** Opening EXTRACT TO READ block **
- Effects of global changes on forest ecosystems and disturbance regimes
Using current hi-tech infrastructure we plan to shift the level of knowledge to a qualitatively new level. We plan to conduct the research on the factors affecting the state of forest ecosystems and its components in the laboratory and in field conditions. In climate boxes and chambers we will examine the impact of various factors of the simulated environmental conditions on host plants, in particular the changes in the production of metabolites that are related to defence capability and predisposition to attacks by bark beetles, but also the population of bark beetles. Under field conditions, we will use terrestrial and airborne laser scanners to map the structure of ecosystems, to obtain the reactions of trees to the specific conditions using terrestrial and aerial thermal imaging cameras and a hyperspectral scanner. Airborne sensors will be carried by an unmanned aerial vehicle (UAV) and all detailed information obtained from them will be qualitatively new inputs (resolution in millimetres to centimetres) into the decision support systems developed for the management of spruce ecosystems. Time series of satellite data (Landsat, Sentinel 2) are going to be used to assess long-term ecosystem dynamics. The analysis of semiochemicals (substances used for chemical communication between individuals of the same species or between species) under laboratory and field conditions, particularly in the host – phytophage communication system will be supported by gas chromatography with mass spectrometry coupled with electroantenography capable of detecting insect responses to volatile biologically active compounds. This data will be useful for the management of insect populations.
- Stress factors and adaptive potential of forest trees
Understanding the responses of tree species and their adaptability to new environmental conditions arising from on-going climate changes associated with more frequent extreme weather events is increasingly important. Therefore, our objectives are to track changes in photosynthetic productivity, chlorophyll fluorescence and bioenergetics and functioning of forest tree photosystems affected by abiotic and biotic stress factors. Physiological research on forest tree populations, their productivity (photosynthetic activity estimated by chlorophyll fluorescence, plant gas exchange measurement, etc.) and their resilience will provide most effective approach to determine and predict potential effects of various stress factors. We will focus mainly on spruce and other economic forest tree species (e.g. poplar clones) which provide important ecosystem services in central Europe.
** Closing EXTRACT TO READ block **
** Opening ENTRIES SHOWN block **
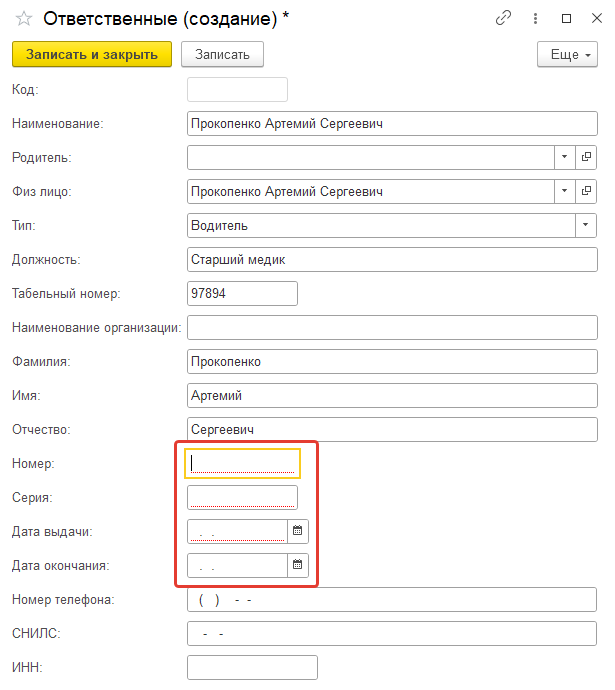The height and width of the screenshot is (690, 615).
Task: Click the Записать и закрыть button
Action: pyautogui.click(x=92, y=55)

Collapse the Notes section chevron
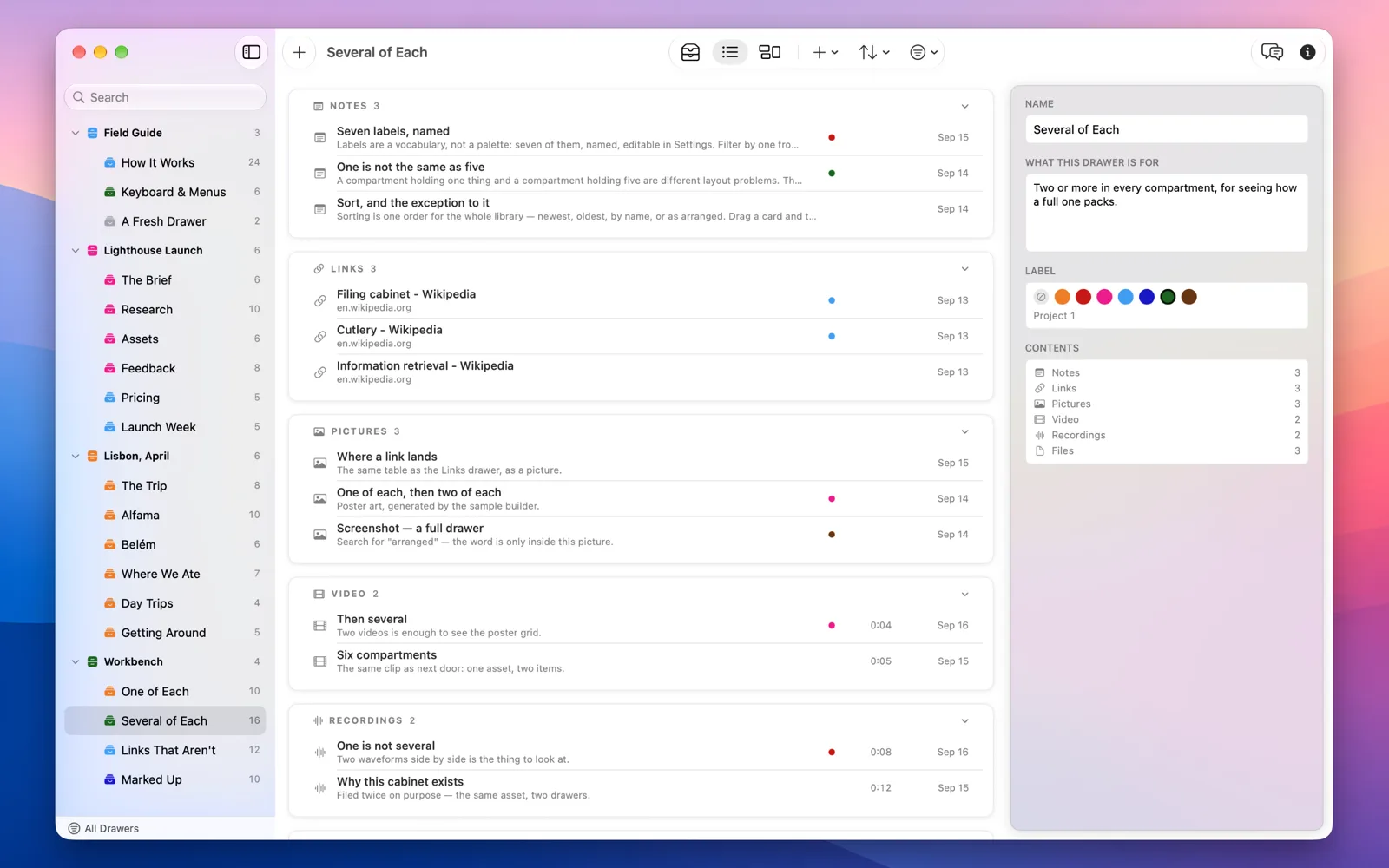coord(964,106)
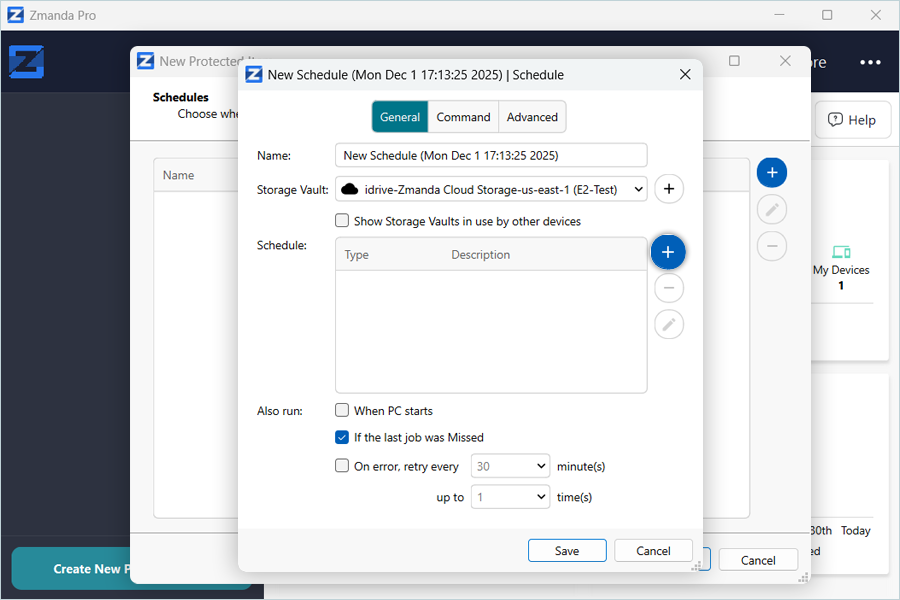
** Closing ENTRIES SHOWN block **
** Opening ENTRIES SHOWN block **
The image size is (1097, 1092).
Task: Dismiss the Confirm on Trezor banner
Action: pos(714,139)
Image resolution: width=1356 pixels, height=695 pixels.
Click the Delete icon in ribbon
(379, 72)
** Closing ENTRIES SHOWN block **
** Opening ENTRIES SHOWN block **
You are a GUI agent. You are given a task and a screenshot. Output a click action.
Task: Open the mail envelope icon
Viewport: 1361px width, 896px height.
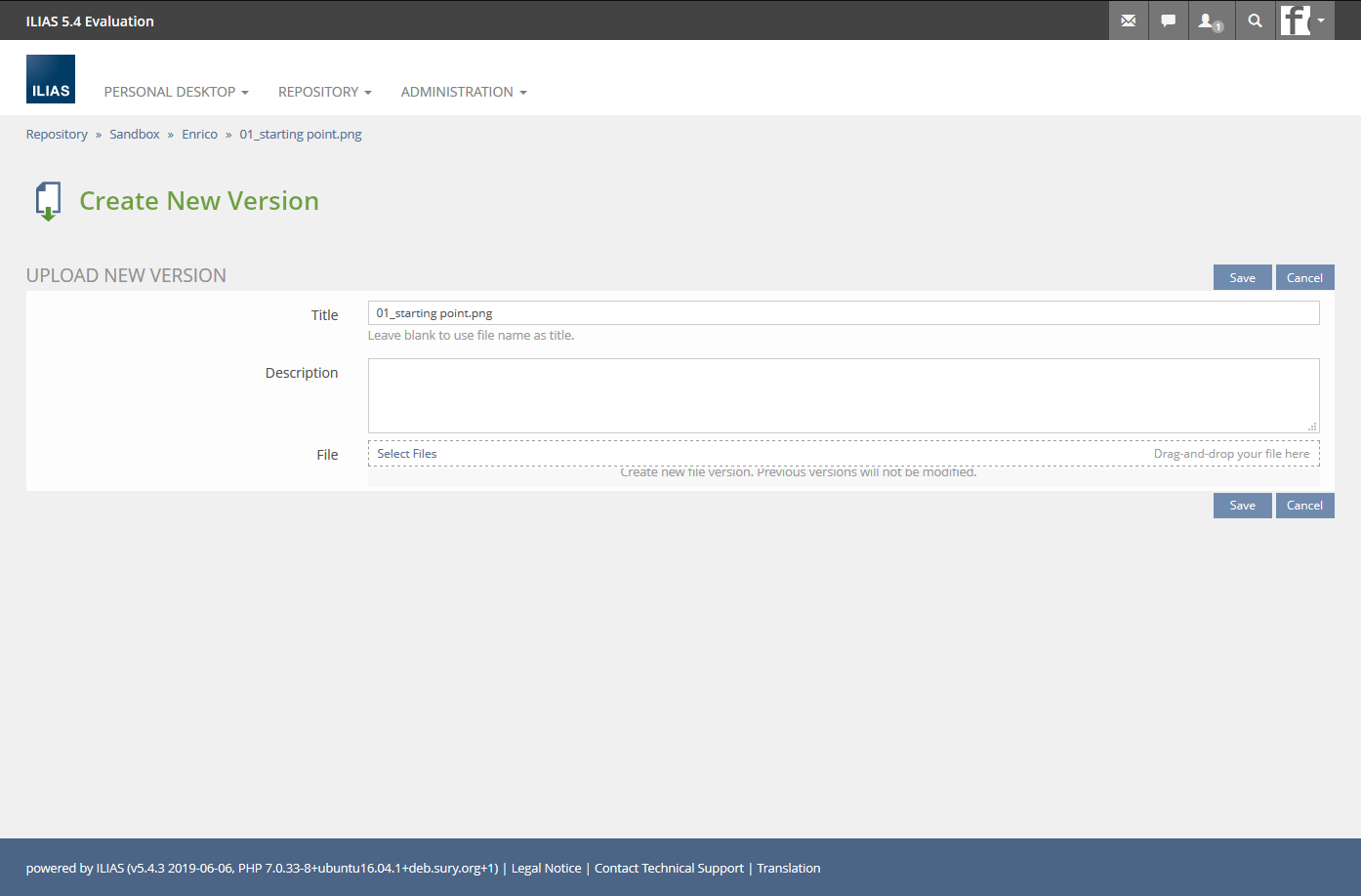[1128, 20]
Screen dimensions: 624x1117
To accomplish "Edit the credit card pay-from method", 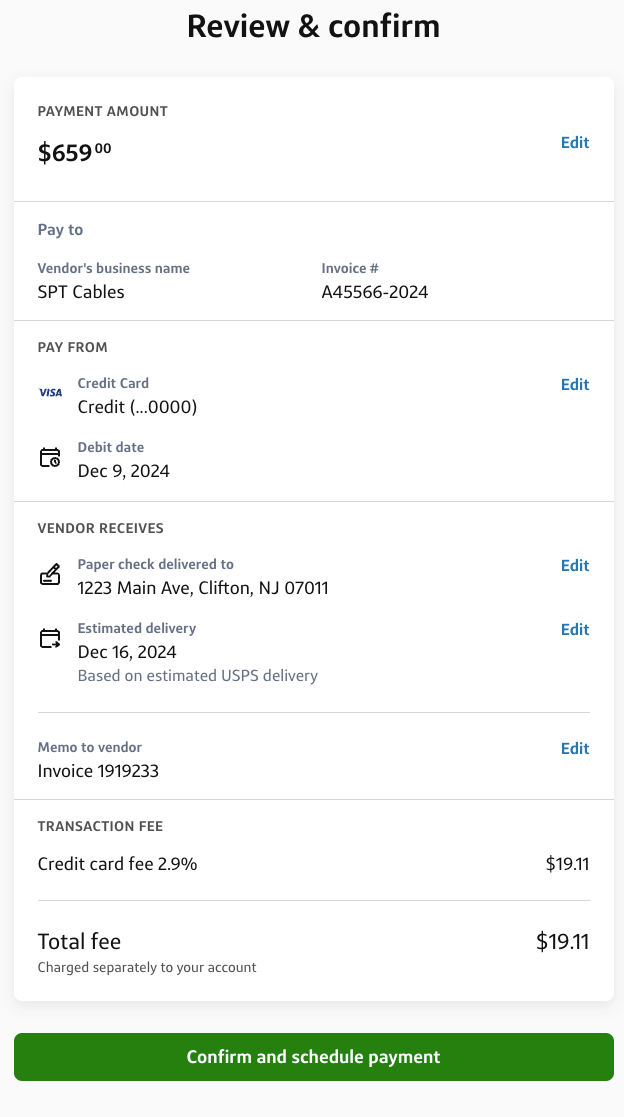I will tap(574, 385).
** Closing ENTRIES SHOWN block **
**TASK ITEM**.
Using the text on forest ecosystem research above, say whether each statement agrees with it. Answer yes or no for each, and quote the words of the text that decide it.
(a) The airborne sensors will be carried by an unmanned aerial vehicle.
(b) Long-term ecosystem dynamics will be assessed with terrestrial laser scanners.
(c) The work on stress factors will focus mainly on pine.

**ANSWER TO THIS TASK**.
(a) Yes: "Airborne sensors will be carried by an unmanned aerial vehicle (UAV)"
(b) No: "Time series of satellite data (Landsat, Sentinel 2) are going to be used to assess long-term ecosystem dynamics."
(c) No: "We will focus mainly on spruce and other economic forest tree species (e.g. poplar clones)"